3) The SPASMS result in a feeling of coldness in the effected extremity as well as body fatigue, skin rashes, low-grade fever, swelling (edema), sores, dystonia, and tremors. The spasms can be confined to one area or be rolling in nature; moving up and down the leg, arm, or back. They can involve not only muscles but also blood vessels.

4) The fourth part of this square is INSOMNIA and EMOTIONAL DISTURBANCE. CRPS affects the limbic system of the brain. Doctor Hooshang Hooshmand described it well: "The fact that the sympathetic sensory nerve fibers carrying the sympathetic pain and impulse up to the brain terminate in the part of the brain called "limbic system". This limbic (marginal) system which is positioned between the old brain (brainstem) and the new brain (cerebral hemispheres) is mainly located over the temporal and frontal lobes of the brain." This causes many problems that might not initially be linked to a disease like CRPS; chief among them are depression, insomnia and short-term memory problems but also includes agitation, irritability, and possibly even poor judgement.

CRPS can cause Depression, NOT the other way around.

CRPS causes insomnia by not allowing the body to drift into REM, or rapid eye movement, sleep. This is the sleep that allows the body to use its own healing abilities. Without it, the patient's pain cycle continues and becomes more entrenched. As the body cannot heal itself, it becomes harder to achieve that sleep, which makes the pain worse and so the cycle continues. Many patients can feel they are losing their mind as their ability to remember things, short-term, greatly decreases. Things like: what someone told you an hour ago, what you had for lunch yesterday, whether you took your pills this morning, what you were just talking about, etc., are quickly forgotten. You are NOT losing your mind. Loss of short-term memory is part and parcel of CRPS. Other signs of problems here would include the inability to think of, um, well, ah, hmm, just the right word. The patient's ability to concentrate is also lessened while their level of irritability is increased. These problems get even worse as the sleep cycle continues to worsen, weeks and months on end building a sleep deficit you cannot seem to recover from.
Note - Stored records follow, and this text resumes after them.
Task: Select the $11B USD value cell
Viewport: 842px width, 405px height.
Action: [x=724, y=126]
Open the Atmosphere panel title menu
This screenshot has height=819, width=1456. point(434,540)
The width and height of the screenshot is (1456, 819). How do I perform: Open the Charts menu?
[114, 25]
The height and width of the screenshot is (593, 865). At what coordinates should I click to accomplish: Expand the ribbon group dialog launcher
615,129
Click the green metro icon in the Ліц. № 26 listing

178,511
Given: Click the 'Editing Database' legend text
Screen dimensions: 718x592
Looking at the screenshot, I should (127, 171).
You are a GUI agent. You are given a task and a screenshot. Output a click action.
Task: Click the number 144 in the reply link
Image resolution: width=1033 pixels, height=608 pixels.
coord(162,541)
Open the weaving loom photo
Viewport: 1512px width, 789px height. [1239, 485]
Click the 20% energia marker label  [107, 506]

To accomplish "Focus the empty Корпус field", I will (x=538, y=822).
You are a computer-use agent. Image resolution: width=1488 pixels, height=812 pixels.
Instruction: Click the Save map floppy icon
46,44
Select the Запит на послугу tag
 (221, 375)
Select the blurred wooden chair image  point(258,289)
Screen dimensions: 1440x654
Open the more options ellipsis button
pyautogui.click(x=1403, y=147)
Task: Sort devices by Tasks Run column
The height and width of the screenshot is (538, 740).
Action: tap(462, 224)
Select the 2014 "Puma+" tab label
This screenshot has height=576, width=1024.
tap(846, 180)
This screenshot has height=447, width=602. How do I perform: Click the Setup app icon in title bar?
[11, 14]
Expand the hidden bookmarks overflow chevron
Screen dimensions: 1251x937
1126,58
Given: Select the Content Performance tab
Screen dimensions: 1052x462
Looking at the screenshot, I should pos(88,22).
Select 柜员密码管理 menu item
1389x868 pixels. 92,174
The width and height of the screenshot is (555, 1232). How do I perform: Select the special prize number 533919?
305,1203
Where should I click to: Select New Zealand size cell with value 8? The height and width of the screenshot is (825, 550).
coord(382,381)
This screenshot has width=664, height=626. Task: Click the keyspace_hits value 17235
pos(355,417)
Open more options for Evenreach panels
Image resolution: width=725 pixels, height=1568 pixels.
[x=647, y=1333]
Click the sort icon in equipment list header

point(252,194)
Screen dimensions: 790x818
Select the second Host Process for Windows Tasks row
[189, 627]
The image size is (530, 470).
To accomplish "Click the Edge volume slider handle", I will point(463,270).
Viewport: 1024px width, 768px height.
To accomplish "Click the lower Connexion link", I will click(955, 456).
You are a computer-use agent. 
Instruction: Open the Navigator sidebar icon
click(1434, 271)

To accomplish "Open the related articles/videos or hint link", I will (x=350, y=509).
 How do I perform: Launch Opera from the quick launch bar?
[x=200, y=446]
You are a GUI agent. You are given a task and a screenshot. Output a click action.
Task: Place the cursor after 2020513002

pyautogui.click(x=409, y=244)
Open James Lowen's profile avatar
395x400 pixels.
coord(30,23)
Do these symptoms sound familiar to you? Do you also sometimes have an increase in your pain when your stress level is higher? Or the noise level is higher? Do you want to crawl into a hole by yourself and pull it in after you? Does the simple rustling of a newspaper or the soft touch of your spouse send you through the ceiling in pain? Do you sometimes have trouble finding a certain word? Do you sometimes completely lose track of what you are saying? If these symptoms sound familiar, know this; you are NOT crazy and you are NOT losing your mind. You are also not alone, not anymore.

ADDITIONAL SYMPTOMS

There are many additional symptoms that can be part of CRPS besides the four main ones. These include but are not limited to;

- changes in skin temperature (warmer or cooler compared to the healthy/opposite limb).

- changes in skin color (skin may appear red, dusky, covered with red dots, cyanotic, blotchy, or pale).

- hypersensitivity to touch, sound, vibration, wind, noise, temperature, barometric pressure changes, water temperature, etc.

- irritability.

- depression, fatigue, and/or insomnia.

- changes in hair/nail growth (nails can become brittle, cracked, or grooved - increased/decreased hair/nail growth).

- skin can become shiny, changes in sweating patterns - increase/decreases.

- bone and muscle loss/changes, atrophy/weakness.

- swelling and stiffness in effected joints.

- throbbing, crushing, tingling, shooting, aching, stabbing, burning pain in the effected area.

- tremors (shakes).

- problems moving the effected extremity/body part.

- migraines/cluster headaches.

These symptoms can come and go and alternate over time, changing from month to month and year to year depending what stage the patient is in, what treatment they are on, what medications they are using, how successful these treatments are, how the disease is progressing, and/or what other disease(s) might be introduced along the way. One of the many problems for Doctors in treating this disease is that many patients present differently and the symptoms can vary not only with the stage the patient is in but even the time of day the patient sees the Doctor!